Suspicious corollary of Lusin’s Theorem

Question

Suppose $f : [0,1] \to \mathbb R$ is integrable. According to Lusin’s Theorem (as I understand it), for every $\epsilon > 0$, there is a closed subset $C \subset [0,1]$ for which $f|_C : C \to \mathbb R$ is continuous and $\lambda([0,1] \setminus C) < \epsilon$, where $\lambda$ is the Lebesgue measure on $[0,1]$. Furthermore, if $B \subset [0,1]$ is open, then there is a closed $C’ \subset B$ for which $f_{C’} : C’ \to \mathbb R$ is continuous and $\lambda(B \setminus C’) < \epsilon$.

Playing with this, I arrived at the following corollary, which seems way too powerful to be true:

Corollary: There is a subset $C \subset [0,1]$ of full measure, for which $f|_C : C \to \mathbb R$ is continuous (in the induced subspace topology on $C$).

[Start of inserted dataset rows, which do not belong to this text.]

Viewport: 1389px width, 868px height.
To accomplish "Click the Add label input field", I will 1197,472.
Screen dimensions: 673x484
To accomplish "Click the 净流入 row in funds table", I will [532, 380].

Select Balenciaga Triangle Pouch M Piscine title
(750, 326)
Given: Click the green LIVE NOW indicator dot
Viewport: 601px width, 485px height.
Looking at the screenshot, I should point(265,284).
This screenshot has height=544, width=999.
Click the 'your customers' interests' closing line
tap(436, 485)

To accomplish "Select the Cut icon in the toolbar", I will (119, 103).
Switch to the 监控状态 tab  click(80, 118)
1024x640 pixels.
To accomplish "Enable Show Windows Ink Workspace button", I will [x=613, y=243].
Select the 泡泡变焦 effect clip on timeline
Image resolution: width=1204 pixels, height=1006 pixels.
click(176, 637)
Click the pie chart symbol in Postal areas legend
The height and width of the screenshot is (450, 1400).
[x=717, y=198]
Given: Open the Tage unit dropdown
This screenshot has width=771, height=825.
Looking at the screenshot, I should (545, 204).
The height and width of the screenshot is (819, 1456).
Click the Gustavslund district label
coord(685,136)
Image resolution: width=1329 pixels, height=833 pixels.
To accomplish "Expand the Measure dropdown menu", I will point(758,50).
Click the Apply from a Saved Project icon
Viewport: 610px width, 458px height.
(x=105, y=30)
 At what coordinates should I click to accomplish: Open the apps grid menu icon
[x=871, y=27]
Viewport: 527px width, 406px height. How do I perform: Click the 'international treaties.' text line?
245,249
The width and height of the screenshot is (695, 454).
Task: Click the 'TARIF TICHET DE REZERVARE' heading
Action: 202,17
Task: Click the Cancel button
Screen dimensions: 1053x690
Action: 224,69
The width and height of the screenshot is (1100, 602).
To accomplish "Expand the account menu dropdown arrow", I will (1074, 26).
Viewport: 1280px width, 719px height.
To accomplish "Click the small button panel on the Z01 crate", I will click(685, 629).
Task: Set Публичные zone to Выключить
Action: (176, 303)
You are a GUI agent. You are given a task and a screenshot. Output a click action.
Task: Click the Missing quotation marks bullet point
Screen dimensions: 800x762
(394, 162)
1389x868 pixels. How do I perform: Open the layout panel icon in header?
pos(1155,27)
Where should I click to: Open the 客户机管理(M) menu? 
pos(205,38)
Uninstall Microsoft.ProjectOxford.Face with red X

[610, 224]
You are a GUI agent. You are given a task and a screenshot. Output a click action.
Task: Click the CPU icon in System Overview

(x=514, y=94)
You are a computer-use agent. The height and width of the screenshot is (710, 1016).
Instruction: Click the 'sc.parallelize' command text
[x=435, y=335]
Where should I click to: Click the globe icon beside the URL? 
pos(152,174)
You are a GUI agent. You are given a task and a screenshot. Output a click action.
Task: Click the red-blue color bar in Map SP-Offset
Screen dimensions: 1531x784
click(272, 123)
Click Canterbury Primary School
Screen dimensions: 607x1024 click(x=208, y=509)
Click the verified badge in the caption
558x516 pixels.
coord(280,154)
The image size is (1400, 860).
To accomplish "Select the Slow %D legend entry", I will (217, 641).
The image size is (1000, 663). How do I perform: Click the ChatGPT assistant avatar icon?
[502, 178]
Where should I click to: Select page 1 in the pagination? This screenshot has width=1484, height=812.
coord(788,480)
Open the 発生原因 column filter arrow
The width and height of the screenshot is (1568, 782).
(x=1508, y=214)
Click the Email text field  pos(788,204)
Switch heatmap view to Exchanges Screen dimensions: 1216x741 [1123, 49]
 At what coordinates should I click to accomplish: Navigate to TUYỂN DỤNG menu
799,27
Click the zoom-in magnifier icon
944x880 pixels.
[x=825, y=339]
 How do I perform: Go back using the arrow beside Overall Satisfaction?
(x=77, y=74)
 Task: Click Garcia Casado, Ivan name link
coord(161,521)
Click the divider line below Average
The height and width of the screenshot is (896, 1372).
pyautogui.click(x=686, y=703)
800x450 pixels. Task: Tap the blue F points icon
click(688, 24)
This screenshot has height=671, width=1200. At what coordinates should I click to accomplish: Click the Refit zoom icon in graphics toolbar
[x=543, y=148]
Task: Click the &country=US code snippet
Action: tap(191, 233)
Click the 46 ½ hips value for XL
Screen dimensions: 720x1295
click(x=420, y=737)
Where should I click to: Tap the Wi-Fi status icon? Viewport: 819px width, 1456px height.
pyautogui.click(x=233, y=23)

Proof. Let $C_1 \subset [0,1]$ be a closed set for which $f|_{C_1}$ is continuous, with $\lambda([0,1] \setminus C_1) < 2^{-1}$, so $\lambda(C_1) > 2^{-1}$. The existence of such a $C_1$ follows from Lusin’s Theorem. Now let $C_2 \subset [0,1] \setminus C_1$ be such that $f|_{C_2}$ is also continuous, and $\lambda\left(\left([0,1]\setminus C_1\right)\setminus C_2\right) < 2^{-2}$, or $\lambda(C_1 \sqcup C_2) > 2^{-2}$. The existence of $C_2$ also follows from Lusin’s theorem. Continuing in this way, we get a countable collection of disjoint closed sets $(C_n)_{n \geq 1}$ for which $f|_{C_n} : C_n \to \mathbb R$ is continuous for each $n$, and for which $\lambda\left(C_1 \sqcup C_2 \sqcup \cdots \sqcup C_n\right) > 1-2^{-n}$. By lower semicontinuity of $\lambda$, denoting $C = \bigsqcup_{n\geq 1} C_n$, we have $$ 1 \geq \lambda(C) = \lim_{n \to \infty} \lambda\left(\mathop{\bigsqcup}_{k=1}^n C_k\right) \geq \lim_{n \to \infty}(1-2^{-n}) = 1. $$ So $\lambda(C) = 1$. and since $C$ is the countable disjoint union of closed sets, on each of which $f$ is continuous in the subspace topology, it follows that $f$ is continuous on $C$ in its subspace topology. QED.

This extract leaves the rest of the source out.